The Permissive Parent

Eli was a respected man in his community. He was the high priest at Shiloh and judge of Israel for 40 years (I Samuel 4:18). By all accounts he was a man of God, but a fault that brought him sorrow was that he was too permissive with his two sons. When news reached him about the sins of his sons, Hophni and Phinehas, he treated the news with indifference (I Samuel 2). Eli should have disciplined his sons from when they were young by taking stronger action, but he did not.

The consequences of Eli’s permissiveness were far-reaching. The family’s influence was destroyed (I Samuel 2:22-24). The esteem for Eli’s family was gone forever. The family’s devotion to God was compromised. Eli chose to please his sons rather than to please God. Eli was accused of honoring his sons above Jehovah. Because of the family’s sin, God promised to break the strength of the family (I Samuel 2:31).

Parenting is a challenge to all of us.

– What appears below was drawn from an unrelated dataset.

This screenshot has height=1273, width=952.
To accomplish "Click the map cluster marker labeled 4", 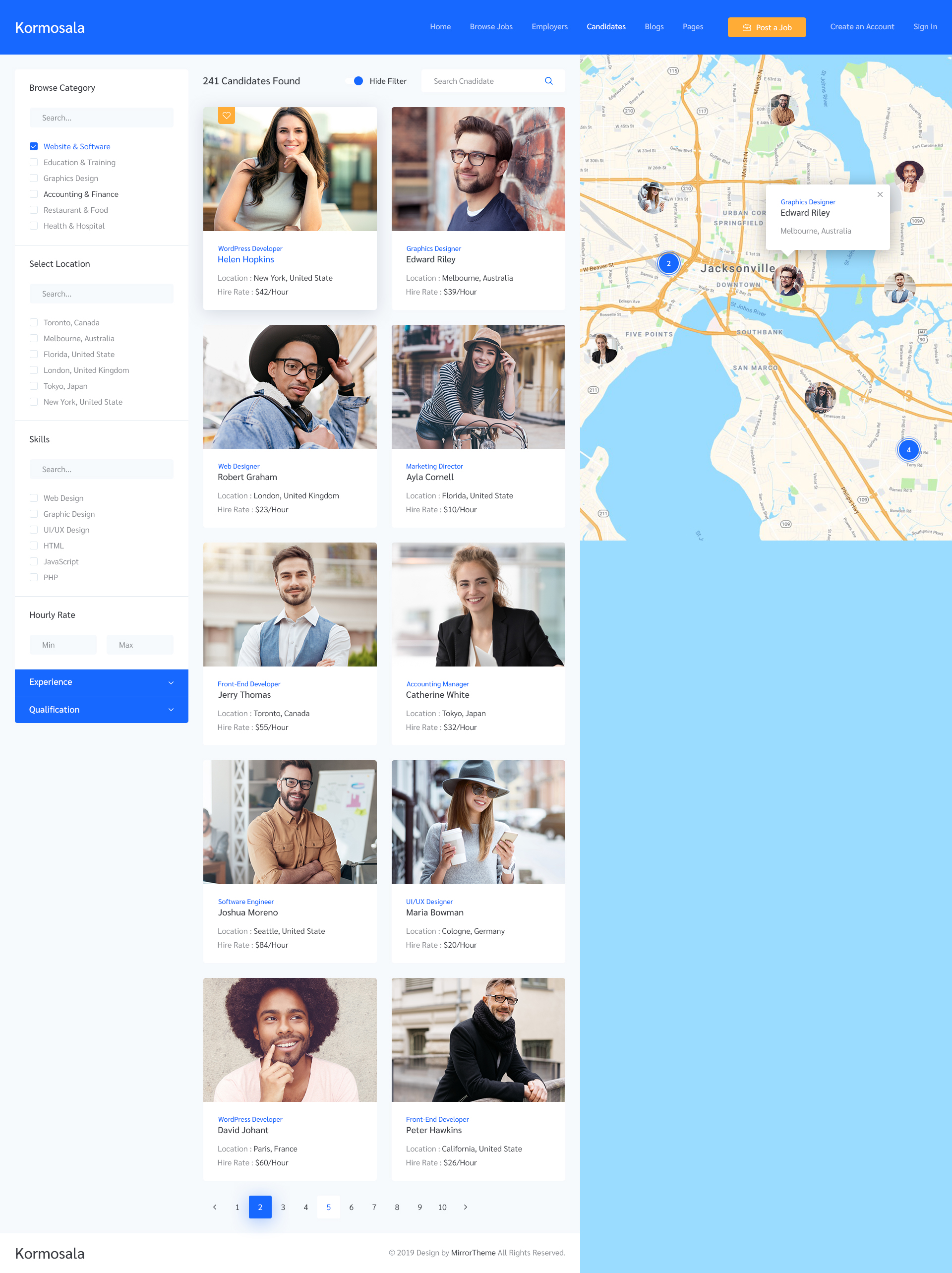I will pyautogui.click(x=908, y=450).
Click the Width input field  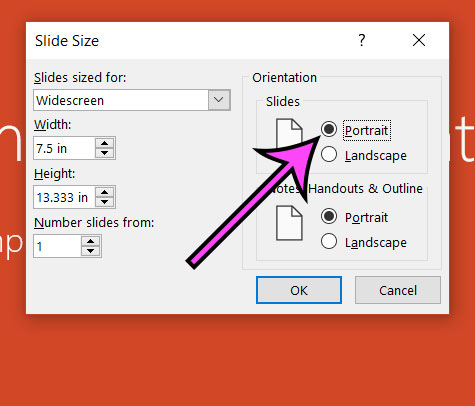click(64, 148)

We learn from Eli valuable lessons on parenting. Do not honor your children above God by excusing or justifying error in their lives. Do not regard God’s commands lightly. Take your parenting responsibilities seriously because what you do with your child will also have a dramatic effect on others (I Samuel 2:30-36).

Realize that a child is a gift from God and brings great responsibility. Realize the importance of implanting spiritual values in young hearts. Understand the need to instruct your children in the ways of the Lord. Eli lacked what today is sometimes termed “tough love.”

On the day the ark of God was captured, Eli and his sons died. On that day a child born into Eli’s house was named Ichabod. The meaning of the name is a commentary on Eli and his family—“The glory has departed from Israel” (I Samuel 4:21-22). Instead, we must train our children to obey us so “that it may go well with [them] and that [they] may enjoy long life on the earth” (Ephesians 6:3, Deuteronomy 5:16).